------ Фрагмент страницы ------
Номер 25 (1072), 8.07.2011

НЕ МИРОМ КОНЧАЮТСЯ ВОЙНЫ
Одесса в 1921 году

(Продолжение.
Начало в № № 18-20.)

7.

Итак, по городу зашелестело - новая экономическая политика, нэп. Ну, зашелестело - это мягко сказано. Во всяком случае, это был тот драматический шепоток, от которого закладывало уши и на галёрке. Да-с, многие в те дни заскребли затылки. Да что там затылки: били кулаками по столам, бутылками по головам. Матом - по барабанным перепонкам. Вот, например, тот же преподобный Воскобойников.


Копаясь в пыли двадцать первого, автор, повторюсь, и сам поначалу не обратил внимания на эту вроде бы проходную фигуру. Но после вернулся к ней и вводит в ваше поле зрения неспроста. И не только из-за того, что это был типичный одесский бронеподросток, возмужавший на заводе (в автобиографии писал: "Я воспитан героическим русским рабочим классом Пересыпи") и в армии - на империалистической и гражданской. И не только в связи с тем, что ходил под Нарву, откуда в составе первого полка регулярной Красной Армии еле ноги унёс того самого знаменитого февраля, двадцать третьего дня 1918 года от Рождества Христова. А после ранения и контузии на Перекопе вернулся в Одессу и был направлен в губернскую ЧК. По этому поводу и написал цитированную автобиографию. В комиссии он работал энергично. Нужно заметить, работёнки у чекистов тогда хватало. Но малограмотный председатель поручил ему, в своё время окончившему платное училище Ёлкина, готовить публикации о ЧК. Как сейчас сказали бы, ЦОС, центр общественных связей. Тогда же он принялся за недолгую, но яркую историю чекистской Одессы.

Автор возвращается к этому гражданину не только потому, что, как сказано, пришла пора поэме дать героя. Внимание: ровно 90 лет назад, в июне двадцать первого сей Жора расколотил витрину непманского ресторанчика "Пешт" на Преображенской. И нанёс оскорбление словами и действиями гражданину Надь - хозяину заведения. О чём был составлен и удивительнейшим образом дожил до наших дней милицейский протокол. Ну, хулиганство в кабаке, мат и мордобой - подумаешь, большое дело! Особенно в Одессе. Но в том-то и дело, что из показаний правонарушителя следует, что никакое это не хулиганство. И что с его стороны это был акт протеста. Именно в лице гражданина Надь он, видите ли, бил по морде не данного конкретного и отдельно взятого человека, а "вонючий буржуйский классишко, берущий реванш нэпа за своё поражение в Октябрьской революции и гражданской войне". Так, во всяком случае, цитирует его вопли милицейский протокол.
------ Фрагменты записей ------
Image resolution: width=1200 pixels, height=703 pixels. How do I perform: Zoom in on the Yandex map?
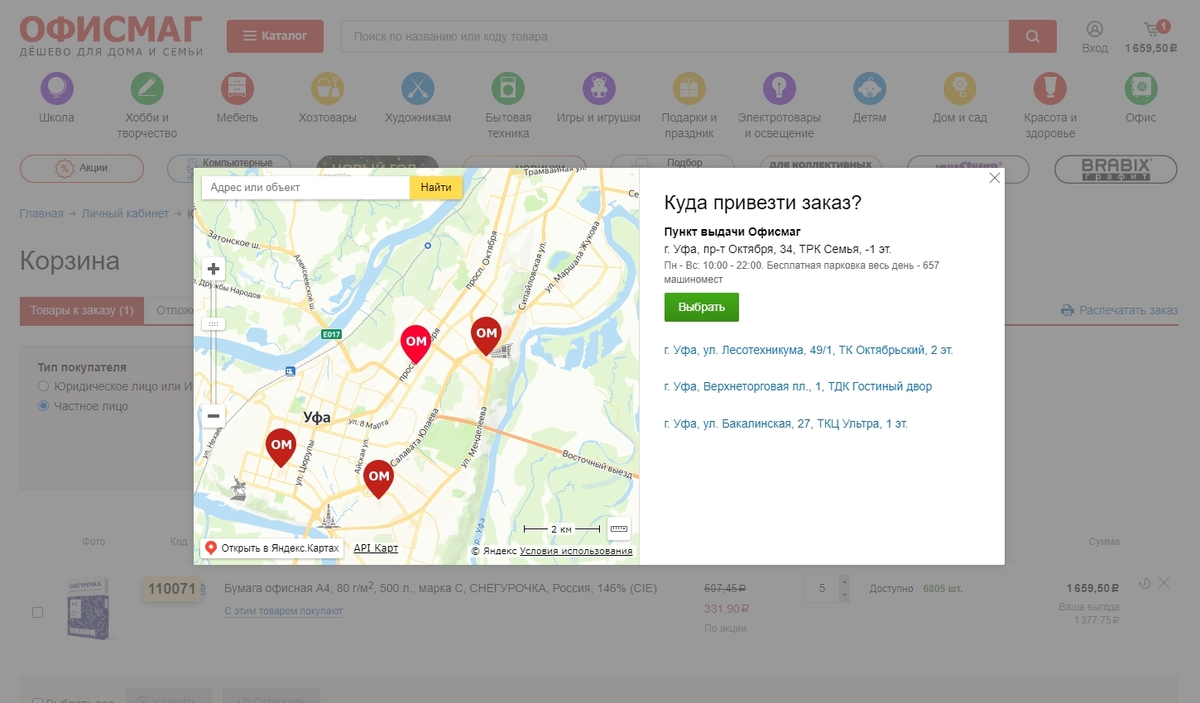click(x=213, y=268)
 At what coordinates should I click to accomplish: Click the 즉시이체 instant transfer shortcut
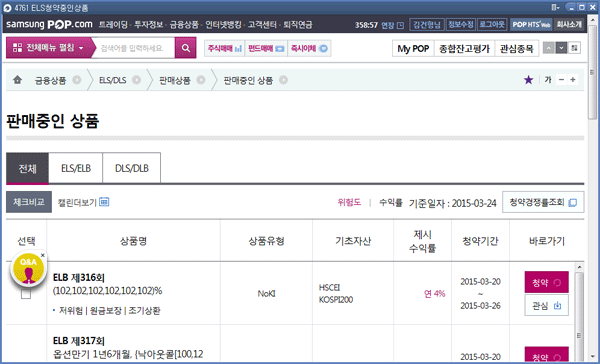click(x=309, y=48)
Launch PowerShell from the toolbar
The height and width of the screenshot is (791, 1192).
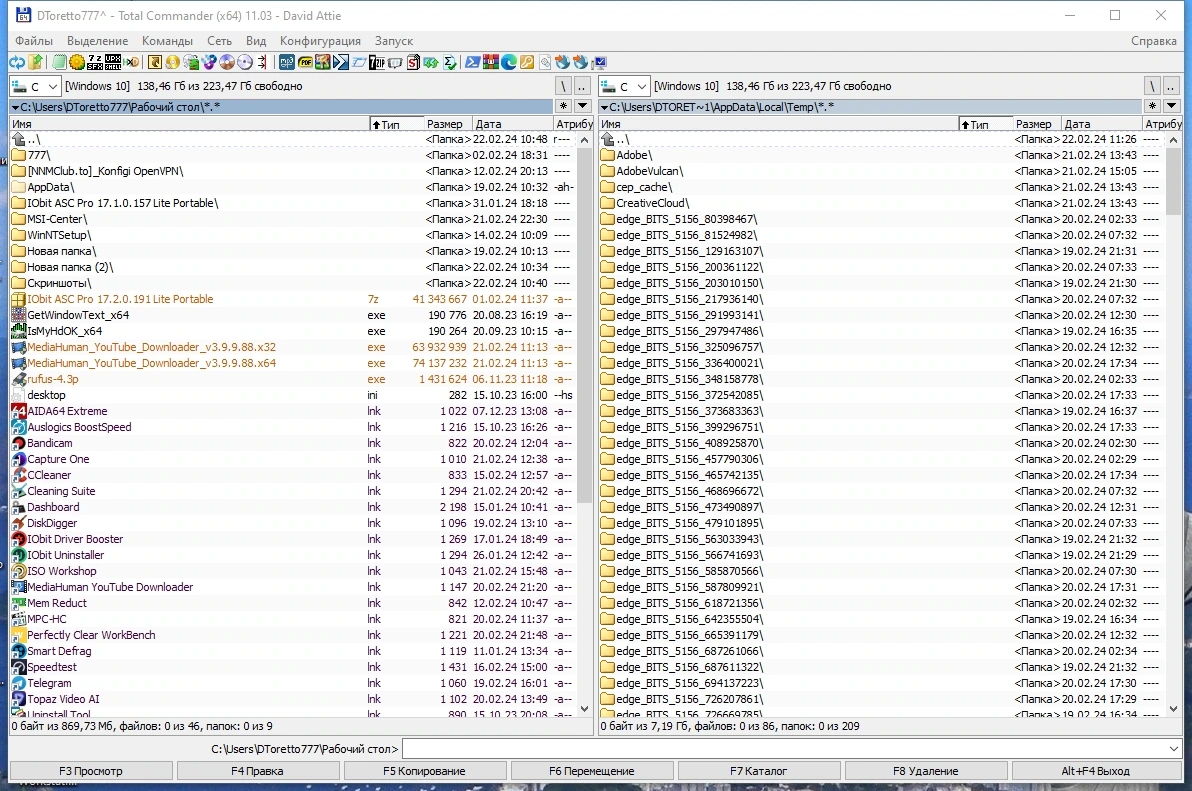pos(472,62)
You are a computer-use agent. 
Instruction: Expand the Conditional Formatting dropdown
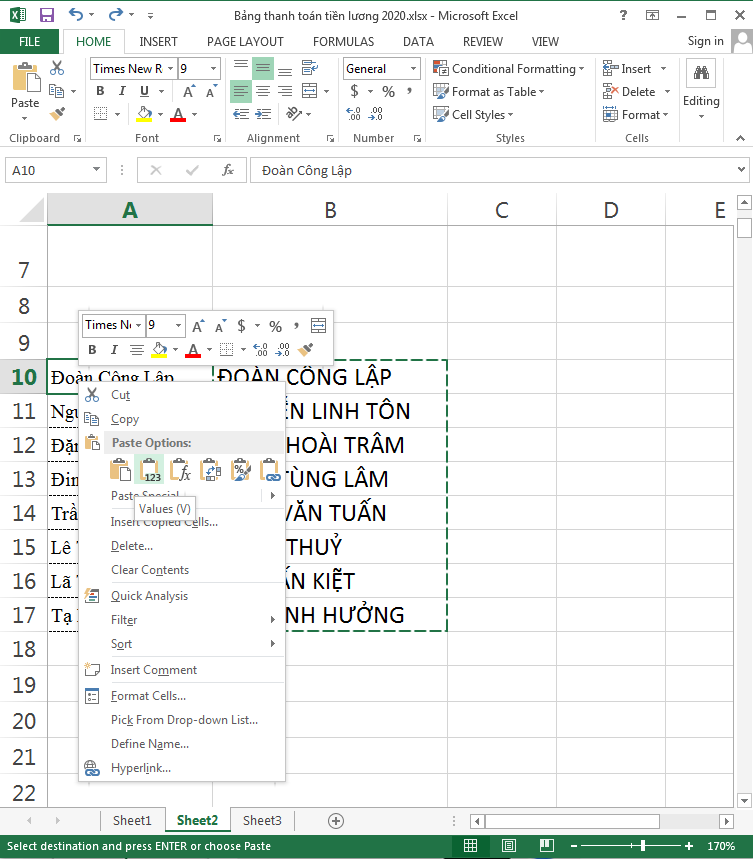(510, 69)

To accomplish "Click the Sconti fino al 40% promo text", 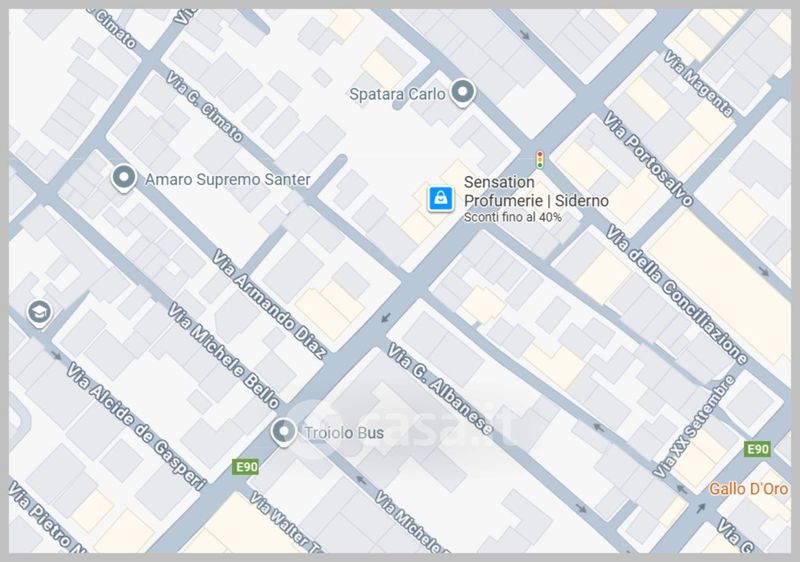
------
Задания:
• a. Перечислите все географические названия (города, районы, улицы), которые встречаются в тексте об Одессе 1921 года.
• b. Повторите дословно фрагмент текста об Одессе 1921 года: всё от слов «Итак, по городу» вниз до слов «же преподобный Воскобойников.».
Сохранённые данные здесь не понадобятся.

Ответы:
• a. Одесса, Пересыпь, Нарва, Перекоп, Преображенская

• b.
Итак, по городу зашелестело - новая экономическая политика, нэп. Ну, зашелестело - это мягко сказано. Во всяком случае, это был тот драматический шепоток, от которого закладывало уши и на галёрке. Да-с, многие в те дни заскребли затылки. Да что там затылки: били кулаками по столам, бутылками по головам. Матом - по барабанным перепонкам. Вот, например, тот же преподобный Воскобойников.